The epic fall of the Canadian dollar
The short Canadian dollar trend has not come to an end.
As West Texas crude was slammed down to $48 now, its correlation with the loonie surged.
The collapse of the Canadian dollar in the past month (and year!) has been nothing short of spectacular. After all, when friends in Dubai asked me whether it was time to exit the trade in mid-June 2015, I published a column in KT recommending fresh shorts at 1.22. The loonie is at 1.3050 as I write. This strategy was vindicated with a vengeance after the Bank of Canada cut its policy rate to 0.5 per cent, slashed its growth forecast (Ottawa admits Canada is in technical recession!). The credit rating agencies downgraded Ontario and the Parliamentary Budget watchdog dissed provincial debt loads as unsustainable.
The real reason for my loonie bearishness was my conviction that West Texas crude was a no brainer short at $61 in mid-June. As West Texas crude was slammed down to $48 now, its correlation with the loonie surged. Canada trades as a classic "petrocurrency" when oil tanks, China slows and the Fed whispers tight money sweet nothings to Wall Street. Governor Poloz has also made it clear that he is desperate to stimulate exports via a lower loonie even as oil/mining capex financial distress sweeps Alberta, Manitoba and Saskatchewan. Relative economies growth rates and government bond yield spreads suggest the Canadian dollar has more downside. West Texas could be trading at $38 when the Yellen Fed finally tightens and the world realises that the Chinese Politburo's seven per cent GDP growth target is the biggest global joke since Chairman Mao's Little Red Book. The "surprise factor" in US economic data momentum is also loonie negative. Even though the Canadian dollar has fallen to six-year lows and the Relative Strength Index, or RSI, is at 75 above 1.30, this is not the bottom.
Provincial debt and a centre-left government in Alberta also suggest a higher risk premium on Canadian dollar assets while the Black Death in global commodities means no "merger mania" capital inflows from offshore strategic buyers (eg, China) or reserve diversification demand from petrocurrency recycling central banks in the Arabian Gulf, Mexico, Russia or Norway. Money market rates forecast a 30 per cent probability of another policy rate cut to 0.25 per cent in the next year. This means the loonie is skating on thin ice in Planet Forex's Cirque de Soleil.

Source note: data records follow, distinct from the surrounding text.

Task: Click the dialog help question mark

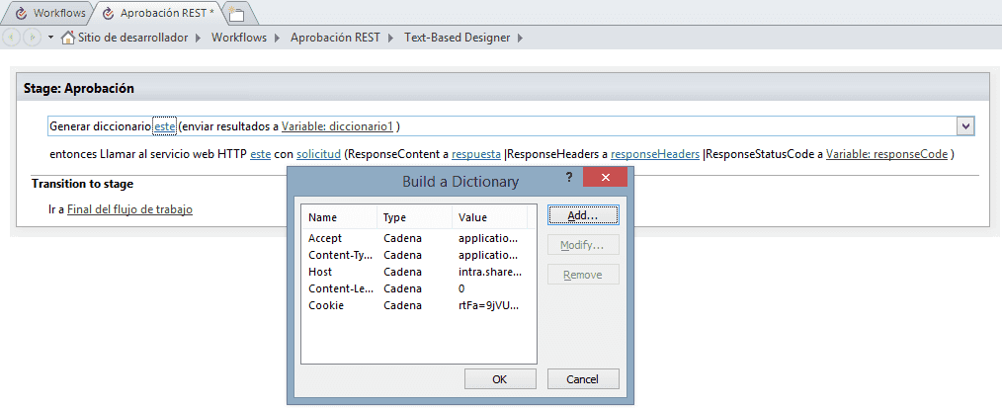Action: tap(568, 177)
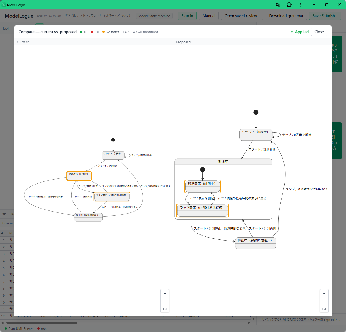Open the three-dot browser menu
Screen dimensions: 346x332
tap(300, 5)
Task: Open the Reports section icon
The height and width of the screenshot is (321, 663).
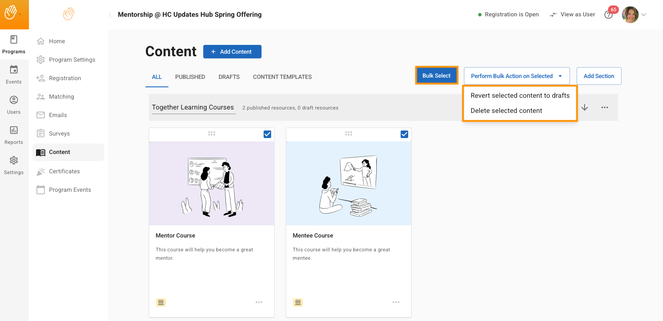Action: [x=14, y=130]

Countertrend rallies will be tested at 10-day moving averages near 1.2840 but my strategic target for the loonie must now fall to 1.36 by the end of 2015. Short term, yes, the RSI is overbought at 75 but remember loonie RSI was 86 back in January, when Poloz stunned the world with a shock rate cut. This was my biggest macro idea in summer 2014 and I am honoured to have shared this macro idea with my valued readers and friends at KT.
The spectacular fall of the Canadian dollar once again proves that the "trend is your friend" - until the trend comes to an end. The short Canadian dollar trend has not come to an end as I prepare to fly to Montreal via the Ville Lumiere to drop the Dauphin off at La Citadel.
This has been an "annus horribilis" for the world's petrocurrencies, led by the Norwegian kroner, Russian rouble, Malaysian ringgit, Nigerian naira and the Mexican peso. Petrocurrencies are difficult to trade since their correlations to oil price fluctuations vary so much.
The GCC currencies are pegged to the US dollar and are not petrocurrencies, though the burden of adjustment to an oil shock falls on the asset markets, a macro double-whammy. The British pound is no longer a petrocurrency since North Sea oil output peaked in the 1990s. The Russian rouble is leprosy due to the Kremlin's wars in Crimea/Ukraine, energy and banking sanctions. The Norwegian kroner's fate is influenced by the colossi sovereign wealth fund in Oslo. The Malaysian ringgit is influenced by oil, LNG, tin, rubber and palm oil.
The Canadian dollar's correlation to West Texas is estimated by econometricians at Wharton as 0.48. So a $55 fall in crude last summer meant a 28¢ hit to the loonie. This made total macro sense to me since crude oil is 25 per cent of Canadian exports, triple the ratio in the mid-1990s. The short Canada trade was a guaranteed money spinner after Saudi Arabia abandoned the role of the Opec "swing producer" at the last conclave in November.